The Division of Infectious Disease at Rowan School of Osteopathic Medicine proposes a partnership with the Atlantic County Sheriffs Office and other community sectors in 8 high-risk counties of New Jersey to provide prevention navigation services to 300 predominantly African American and Hispanic males, ages 13-24 at highest risk for substance use and HIV. Services include prevention planning, HIV and hepatitis testing, referral to treatment, and HIV care.
Rowan School of Osteopathic (RowanSOM) proposes a Prevention Navigator Program for High-Risk Young Men of New Jersey. The population of focus will be predominantly African-American and Hispanic youth ages 13 to 24 who engage in high-risk sex while under the influence of drugs and alcohol and are living with or at high risk for HIV. The project will target a sub-population of young men in New Jersey who simultaneously inject opiates (to relieve pain) and inhale crack cocaine (to increase sexual arousal) and participate in unprotected, receptive anal sex with other youth or with older men in exchange for money or drugs.

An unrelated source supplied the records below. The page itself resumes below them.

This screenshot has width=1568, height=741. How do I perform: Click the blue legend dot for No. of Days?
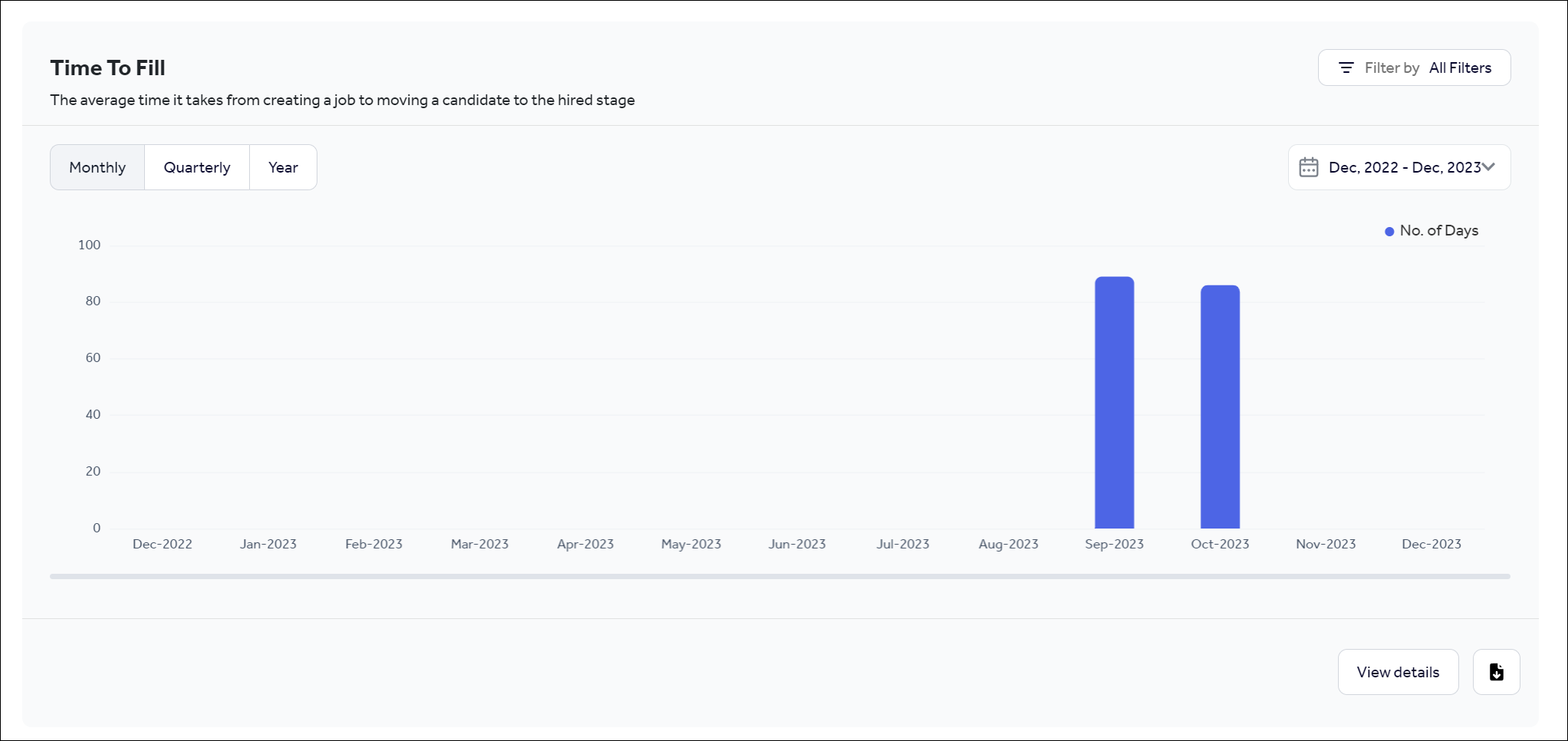[x=1389, y=232]
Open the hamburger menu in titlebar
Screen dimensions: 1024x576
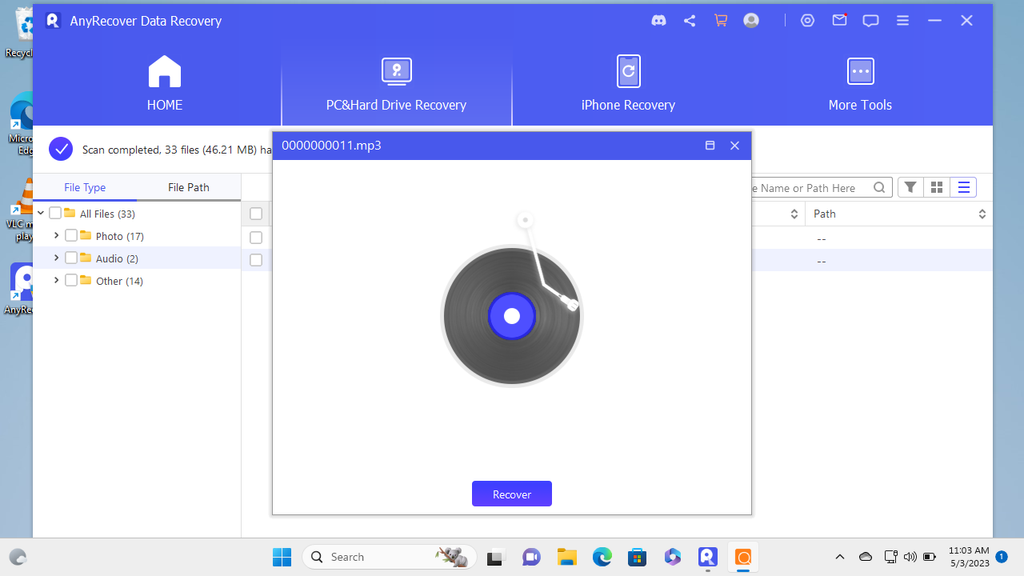pos(902,20)
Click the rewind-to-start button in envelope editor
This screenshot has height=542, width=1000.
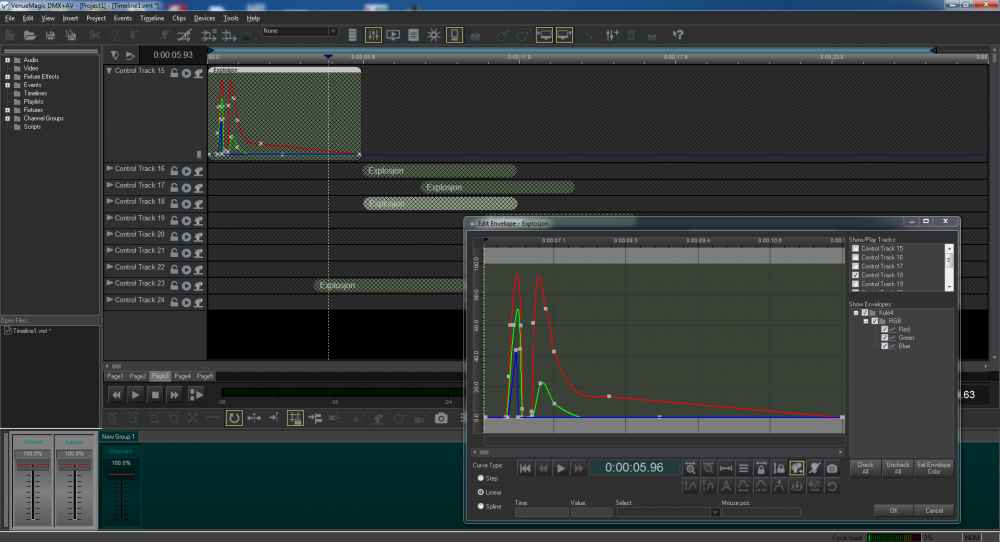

The geographic catchment area for the project will be eight counties in New Jersey with the highest opiate overdose deaths and highest HIV rates in the state. In 2017, the drug overdose death rate in New Jersey increased 29%, the largest in the nation. In the same year, New Jersey ranked eighth in the nation with 37,411 people living with HIV. These counties include Essex, Hudson, Union, Passaic, Mercer, Camden, Atlantic, and Cumberland. Of New Jerseys 21 counties, these counties accounted for 49% of all drug overdose deaths, 48% of all admissions to substance use disorders treatment, and 45% (16,800) of all people living with HIV in New Jersey including 37% of all African American and Hispanic men and 76% of all youth living with HIV.
Recruitment for the project will occur within the Division of Infectious Disease at RowanSOM and at high schools, churches, and other sectors in the catchment area. Street outreach will also be conducted in Atlantic County, New Jersey through a partnership with the Atlantic County Sheriffs Office which operates a mobile Hope One Recovery Unit. Navigators will engage low income, young Hispanic men who work as migrant farmers in western Atlantic County who exchange sex for drugs or money with gamblers in nearby Atlantic City.
The goals of the project are aligned with the five required activities listed on page 6 of the RFA and include: 1) development of partnerships with 15 community-based organizations each year to ensure youth at highest risk for substance use and HIV have access to services; 2) engage youth into services by implementing prevention messages that build awareness of the link between problematic substance use and high-risk sex; 3) provide HIV and hepatitis counseling and testing to 300 young men; 4) engage 300 young men in prevention navigation services that includes follow-up for up to one year in the community; and 5) provide education on the importance of HIV testing to 500 physicians who serve youth with opiate use disorders. The Center for Prevention Science at Rutgers University will be the evaluator for the project.